> Your goal: How many lines in the items below contain the string "Point", counting only matches with the same capitalization? Report the number alone.

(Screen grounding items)

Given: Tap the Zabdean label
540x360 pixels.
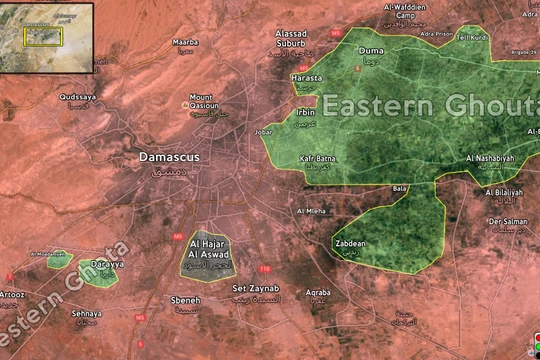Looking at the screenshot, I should tap(349, 242).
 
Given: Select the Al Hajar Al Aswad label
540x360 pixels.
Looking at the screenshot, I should tap(207, 250).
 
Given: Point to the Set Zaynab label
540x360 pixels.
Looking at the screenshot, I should tap(255, 289).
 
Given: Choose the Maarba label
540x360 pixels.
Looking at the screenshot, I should tap(185, 43).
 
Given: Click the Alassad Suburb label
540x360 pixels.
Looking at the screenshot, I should tap(297, 38).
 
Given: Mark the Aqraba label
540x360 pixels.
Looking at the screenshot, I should tap(318, 293).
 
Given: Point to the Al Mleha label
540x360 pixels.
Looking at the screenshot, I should tap(310, 212).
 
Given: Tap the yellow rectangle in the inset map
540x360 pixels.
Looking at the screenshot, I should tap(44, 36).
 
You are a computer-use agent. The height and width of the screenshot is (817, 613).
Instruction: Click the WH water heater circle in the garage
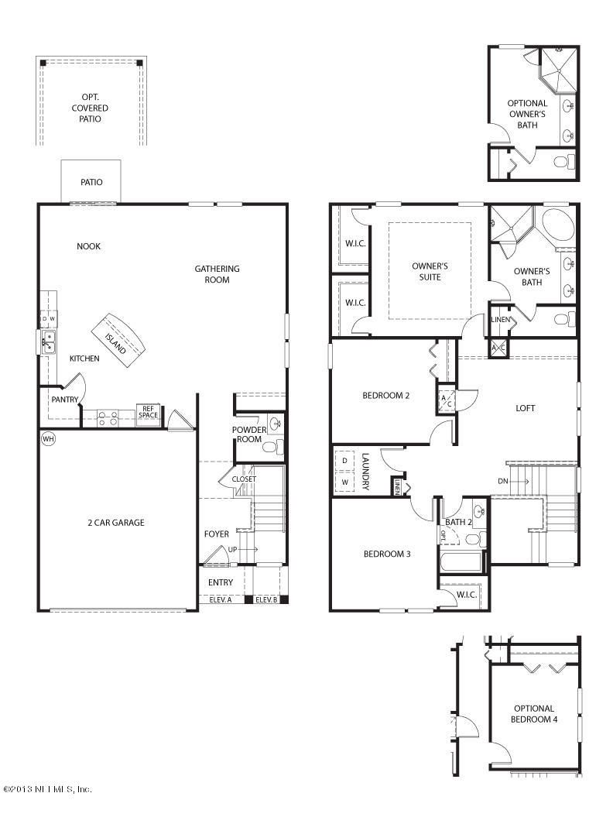(48, 439)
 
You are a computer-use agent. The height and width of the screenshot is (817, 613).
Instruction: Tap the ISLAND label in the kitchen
(115, 343)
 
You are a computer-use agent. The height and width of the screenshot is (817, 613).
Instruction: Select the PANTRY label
(64, 400)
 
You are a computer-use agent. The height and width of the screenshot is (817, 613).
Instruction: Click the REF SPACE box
(148, 412)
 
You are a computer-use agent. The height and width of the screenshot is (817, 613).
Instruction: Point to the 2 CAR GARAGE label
(115, 523)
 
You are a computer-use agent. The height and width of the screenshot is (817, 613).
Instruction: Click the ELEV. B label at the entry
(265, 599)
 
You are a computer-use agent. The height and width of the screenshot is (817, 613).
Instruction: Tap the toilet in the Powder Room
(272, 446)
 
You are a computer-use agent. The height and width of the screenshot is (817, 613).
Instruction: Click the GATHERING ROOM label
(217, 274)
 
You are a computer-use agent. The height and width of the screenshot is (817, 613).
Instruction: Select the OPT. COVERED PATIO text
(90, 108)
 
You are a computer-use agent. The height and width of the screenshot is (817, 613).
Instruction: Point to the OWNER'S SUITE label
(430, 272)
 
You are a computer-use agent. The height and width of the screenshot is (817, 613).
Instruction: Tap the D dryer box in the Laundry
(344, 461)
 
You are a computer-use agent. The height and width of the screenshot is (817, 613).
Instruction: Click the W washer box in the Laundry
(344, 482)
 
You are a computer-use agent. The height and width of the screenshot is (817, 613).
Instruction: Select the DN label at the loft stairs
(502, 482)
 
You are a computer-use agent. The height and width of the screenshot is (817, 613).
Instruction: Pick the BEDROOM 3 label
(387, 554)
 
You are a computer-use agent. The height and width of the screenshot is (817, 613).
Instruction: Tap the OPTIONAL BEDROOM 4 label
(534, 714)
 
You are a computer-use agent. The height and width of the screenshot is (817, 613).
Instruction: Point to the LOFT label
(525, 409)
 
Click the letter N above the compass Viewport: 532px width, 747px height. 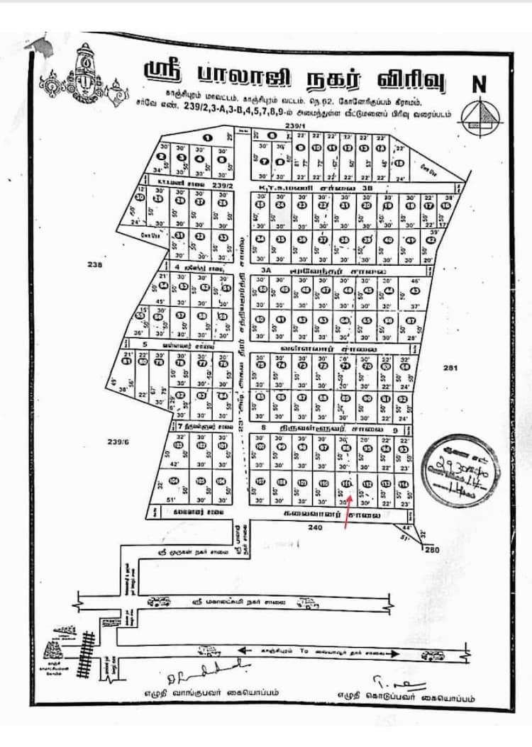pyautogui.click(x=480, y=84)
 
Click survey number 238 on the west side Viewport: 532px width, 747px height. pyautogui.click(x=96, y=265)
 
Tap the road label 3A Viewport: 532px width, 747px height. pyautogui.click(x=265, y=270)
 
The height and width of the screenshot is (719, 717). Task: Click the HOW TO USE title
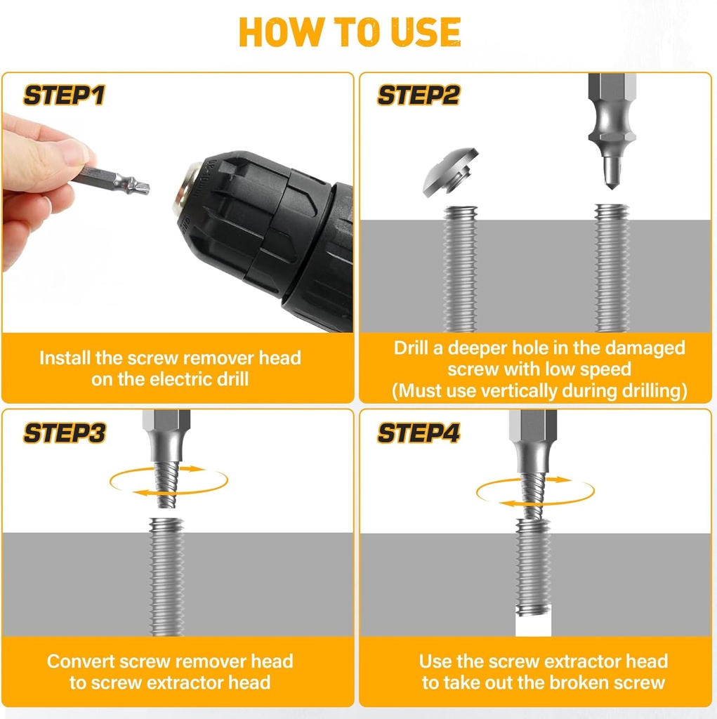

> Answer to the problem: 5